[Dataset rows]
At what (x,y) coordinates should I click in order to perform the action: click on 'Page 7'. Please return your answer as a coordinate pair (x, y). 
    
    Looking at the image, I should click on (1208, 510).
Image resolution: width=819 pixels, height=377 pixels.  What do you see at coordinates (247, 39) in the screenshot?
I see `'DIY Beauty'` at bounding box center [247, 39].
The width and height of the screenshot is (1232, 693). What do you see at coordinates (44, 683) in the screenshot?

SET TASK - Convert the listing above into a JSON list of strings with one string per line, omitting any blank lines.

WRITTEN RESPONSE -
[
  "At what (x,y) coordinates should I click in order to perform the action: click on 'Page 7'. Please return your answer as a coordinate pair (x, y). ",
  "    Looking at the image, I should click on (1208, 510).",
  "Image resolution: width=819 pixels, height=377 pixels.  What do you see at coordinates (247, 39) in the screenshot?",
  "I see `'DIY Beauty'` at bounding box center [247, 39].",
  "The width and height of the screenshot is (1232, 693). What do you see at coordinates (44, 683) in the screenshot?"
]